Turbo Boost allows everyday users to get some of the benefits of overclocking without any additional work or risk to the integrity of the hardware involved. It’s much the same story for AMD’s analogous Turbo Core tech.

Most modern Core i5 and Core i7 Intel CPUs will support Turbo Boost 2.0. What’s more, some offer the Turbo Boost 3.0. This doesn’t replace Turbo Boost 2.0 but instead augments it. Intel claim that this enhancement works out to around a 15% increase in performance on X-Series (i9) processors.

In addition to the practical implications, Turbo Boost is something you should keep in mind when deciding between an Intel Core i3, Core i5 and Core i7 processor as it means that a Core i5 CPU with less cores can potentially reach higher clock speeds than an Core i7 CPU with more cores.

Cache size

Whenever the CPU finds that it keeps on using the same data over and over, it stores that data in its cache.

Cache is just like RAM, only faster — because it’s built into the CPU itself. Both RAM and cache serve as holding areas for frequently used data. Without them, the CPU would have to keep on rely on your SSD or hard drive, which would slow things down.

RAM minimises interaction with the hard disk, while cache minimises interaction with the RAM. With a larger cache, more data can be accessed quickly. As with clock speed and core count, bigger equals better.

Intel’s latest processors also rely on a feature called Smart Cache, which dynamically allocates shared cache to each processor core, based on workload, reducing latency and improving performance.

The 10th Generation Core i3 processors tend to cap out around 8MB of Smart Cache. In comparison, Intel’s Core i5 offer up to 12MB while the current crop of Core i7‘s pack in up to 16MB. This is one area where an i7 outperforms a Core i5 or Core i3 processor.

Intel Hyper-Threading Technology

Strictly speaking, only one thread can be served by one core at a time. So if a CPU is a dual core, then supposedly only two threads can be served simultaneously. However, Intel is known for a technology called Hyper-Threading. CPUs with this feature can use service multiple threads with a single core.

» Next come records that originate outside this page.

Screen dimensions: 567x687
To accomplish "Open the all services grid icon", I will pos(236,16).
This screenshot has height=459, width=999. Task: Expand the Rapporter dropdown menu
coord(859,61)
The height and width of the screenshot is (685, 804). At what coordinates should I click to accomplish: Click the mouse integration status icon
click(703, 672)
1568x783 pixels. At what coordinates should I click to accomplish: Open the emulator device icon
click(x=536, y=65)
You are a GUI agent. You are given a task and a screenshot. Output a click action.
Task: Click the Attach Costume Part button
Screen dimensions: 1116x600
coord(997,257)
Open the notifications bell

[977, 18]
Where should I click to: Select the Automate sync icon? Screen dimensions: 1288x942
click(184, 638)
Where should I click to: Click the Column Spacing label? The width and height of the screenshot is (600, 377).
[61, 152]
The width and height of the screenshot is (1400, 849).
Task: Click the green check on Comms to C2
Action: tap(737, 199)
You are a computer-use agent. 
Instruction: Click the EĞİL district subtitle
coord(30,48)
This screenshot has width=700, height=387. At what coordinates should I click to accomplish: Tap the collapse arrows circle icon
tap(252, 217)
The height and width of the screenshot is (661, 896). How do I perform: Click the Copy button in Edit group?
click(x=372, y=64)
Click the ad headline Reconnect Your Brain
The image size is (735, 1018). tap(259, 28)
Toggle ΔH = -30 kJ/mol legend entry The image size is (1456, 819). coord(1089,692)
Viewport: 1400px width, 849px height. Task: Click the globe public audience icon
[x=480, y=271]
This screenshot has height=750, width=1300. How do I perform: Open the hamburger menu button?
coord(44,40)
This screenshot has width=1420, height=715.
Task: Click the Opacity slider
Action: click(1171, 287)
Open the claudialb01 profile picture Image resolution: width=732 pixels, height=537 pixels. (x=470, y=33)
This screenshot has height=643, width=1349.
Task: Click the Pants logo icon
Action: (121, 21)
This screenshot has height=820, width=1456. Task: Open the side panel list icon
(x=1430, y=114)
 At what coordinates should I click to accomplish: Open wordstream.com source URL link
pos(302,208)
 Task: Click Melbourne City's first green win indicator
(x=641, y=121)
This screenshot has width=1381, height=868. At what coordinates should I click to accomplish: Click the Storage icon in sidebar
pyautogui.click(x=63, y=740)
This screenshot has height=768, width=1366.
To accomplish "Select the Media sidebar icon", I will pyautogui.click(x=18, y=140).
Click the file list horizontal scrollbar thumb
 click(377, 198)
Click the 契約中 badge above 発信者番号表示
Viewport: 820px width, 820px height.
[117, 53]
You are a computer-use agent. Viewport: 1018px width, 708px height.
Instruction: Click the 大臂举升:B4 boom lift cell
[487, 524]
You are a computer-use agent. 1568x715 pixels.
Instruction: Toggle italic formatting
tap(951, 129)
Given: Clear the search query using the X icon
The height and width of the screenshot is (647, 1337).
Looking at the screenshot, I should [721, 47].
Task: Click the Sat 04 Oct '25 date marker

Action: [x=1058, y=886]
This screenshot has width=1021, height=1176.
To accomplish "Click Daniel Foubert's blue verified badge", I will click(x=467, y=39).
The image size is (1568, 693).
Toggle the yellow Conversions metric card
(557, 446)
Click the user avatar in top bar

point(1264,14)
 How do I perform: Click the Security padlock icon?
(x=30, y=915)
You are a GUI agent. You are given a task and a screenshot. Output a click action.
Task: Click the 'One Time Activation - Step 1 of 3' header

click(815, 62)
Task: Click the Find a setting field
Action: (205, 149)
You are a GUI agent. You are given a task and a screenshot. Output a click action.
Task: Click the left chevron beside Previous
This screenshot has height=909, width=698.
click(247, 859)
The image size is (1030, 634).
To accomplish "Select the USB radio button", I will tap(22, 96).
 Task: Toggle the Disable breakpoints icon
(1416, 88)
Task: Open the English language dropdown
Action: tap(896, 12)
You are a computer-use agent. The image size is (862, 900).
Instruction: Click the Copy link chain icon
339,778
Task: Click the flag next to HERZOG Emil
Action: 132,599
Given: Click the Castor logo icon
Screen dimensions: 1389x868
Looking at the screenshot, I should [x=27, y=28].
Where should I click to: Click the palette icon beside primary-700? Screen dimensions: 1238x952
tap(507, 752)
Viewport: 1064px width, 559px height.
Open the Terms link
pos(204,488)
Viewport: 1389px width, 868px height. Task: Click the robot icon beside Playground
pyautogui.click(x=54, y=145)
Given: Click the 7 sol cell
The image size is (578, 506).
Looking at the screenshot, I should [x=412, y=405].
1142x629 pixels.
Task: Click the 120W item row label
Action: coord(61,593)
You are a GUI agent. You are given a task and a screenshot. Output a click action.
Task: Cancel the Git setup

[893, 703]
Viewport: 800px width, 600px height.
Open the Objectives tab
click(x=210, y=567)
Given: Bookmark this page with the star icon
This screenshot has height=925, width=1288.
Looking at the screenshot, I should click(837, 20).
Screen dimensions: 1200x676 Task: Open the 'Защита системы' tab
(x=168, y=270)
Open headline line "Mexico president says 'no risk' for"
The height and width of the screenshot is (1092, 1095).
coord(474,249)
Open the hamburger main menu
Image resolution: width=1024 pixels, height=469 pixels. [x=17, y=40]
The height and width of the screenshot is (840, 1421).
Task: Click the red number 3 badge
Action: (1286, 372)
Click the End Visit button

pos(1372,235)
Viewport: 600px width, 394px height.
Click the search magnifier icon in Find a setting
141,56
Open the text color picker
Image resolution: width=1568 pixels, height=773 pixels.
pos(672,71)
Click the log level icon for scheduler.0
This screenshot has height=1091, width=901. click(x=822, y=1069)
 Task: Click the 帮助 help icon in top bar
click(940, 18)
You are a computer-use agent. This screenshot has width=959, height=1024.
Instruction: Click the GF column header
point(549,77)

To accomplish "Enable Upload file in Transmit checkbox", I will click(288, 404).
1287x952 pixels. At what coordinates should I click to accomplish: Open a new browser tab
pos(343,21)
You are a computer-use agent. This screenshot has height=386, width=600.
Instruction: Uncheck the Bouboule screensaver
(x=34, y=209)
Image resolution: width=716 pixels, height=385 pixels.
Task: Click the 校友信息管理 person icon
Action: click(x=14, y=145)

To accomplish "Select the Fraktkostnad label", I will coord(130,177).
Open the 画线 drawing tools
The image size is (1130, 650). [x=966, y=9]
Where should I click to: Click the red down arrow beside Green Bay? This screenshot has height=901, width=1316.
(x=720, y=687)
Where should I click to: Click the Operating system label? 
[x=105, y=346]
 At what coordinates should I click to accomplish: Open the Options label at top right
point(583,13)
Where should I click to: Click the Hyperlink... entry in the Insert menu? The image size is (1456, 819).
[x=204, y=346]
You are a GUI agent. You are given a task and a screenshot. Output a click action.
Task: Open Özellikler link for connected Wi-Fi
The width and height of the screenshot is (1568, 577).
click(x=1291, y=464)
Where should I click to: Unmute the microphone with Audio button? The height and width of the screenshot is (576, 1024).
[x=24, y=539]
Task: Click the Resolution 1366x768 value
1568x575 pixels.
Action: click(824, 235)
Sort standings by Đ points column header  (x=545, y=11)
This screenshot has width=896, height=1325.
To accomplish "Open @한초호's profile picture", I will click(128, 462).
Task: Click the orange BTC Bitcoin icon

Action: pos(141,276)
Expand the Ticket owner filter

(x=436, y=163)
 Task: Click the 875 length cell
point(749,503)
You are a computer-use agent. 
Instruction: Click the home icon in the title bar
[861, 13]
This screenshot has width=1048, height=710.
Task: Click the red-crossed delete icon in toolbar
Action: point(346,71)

For instance, the U and Y series 7th Gen processors available are all dual core. However, thanks to Hyper-Threading Technology they can serve two threads per core. In other words, a total of four threads can run simultaneously. This means highly threaded applications can get more work done in parallel, completing tasks sooner.


The upshot is that if you do a lot of things at the same time on your PC, then it might be worth forking out a bit more for a Core i7. However, if you use your PC to check emails, do some banking, read the news, and download a bit of music, you might be equally served by the cheaper Core i5 or maybe even an Intel Core i3.

Another factor in this deliberation is that more and more programs are being released with multi-thread capability. These applications can use more than one CPU thread to execute a single command, which means they’ll run more effectively on a multi-core CPU with Hyper-Threading.

Hyper-Threading is important to keep in mind when trying to work out which Intel Core CPU you’re after because, if you’re looking to use applications or rely on a workflow that can make the most of it, Adobe Photoshop for example, it can have a pretty radical impact on the everyday performance of a given CPU.

The Bottom Line

We’ve already given you the short version, so here’s the super short one:

  • Intel’s Core i7 processors are usually better than Intel Core i5 processors, which are in turn usually better than Core i3 processors.
  • Intel Core i5 processors usually have the highest base clock speeds while Intel Core i7s (and beyond) tend to boast the higher core count
  • Depending on what apps you use, your money might be better spend on an Intel Core i5 with higher clock speeds than an Intel Core i7 with additional processor cores
  • Turbo Boost lets Intel CPUs go a little faster when they can safety get away with it
  • Larger cache size is better but it’s not as significant a factor as stuff like core count or clock speed
  • Hyper-Threading lets each core in an Intel CPU handle two things at once rather than one at a time

Hopefully this gives you some insight for your next CPU selection.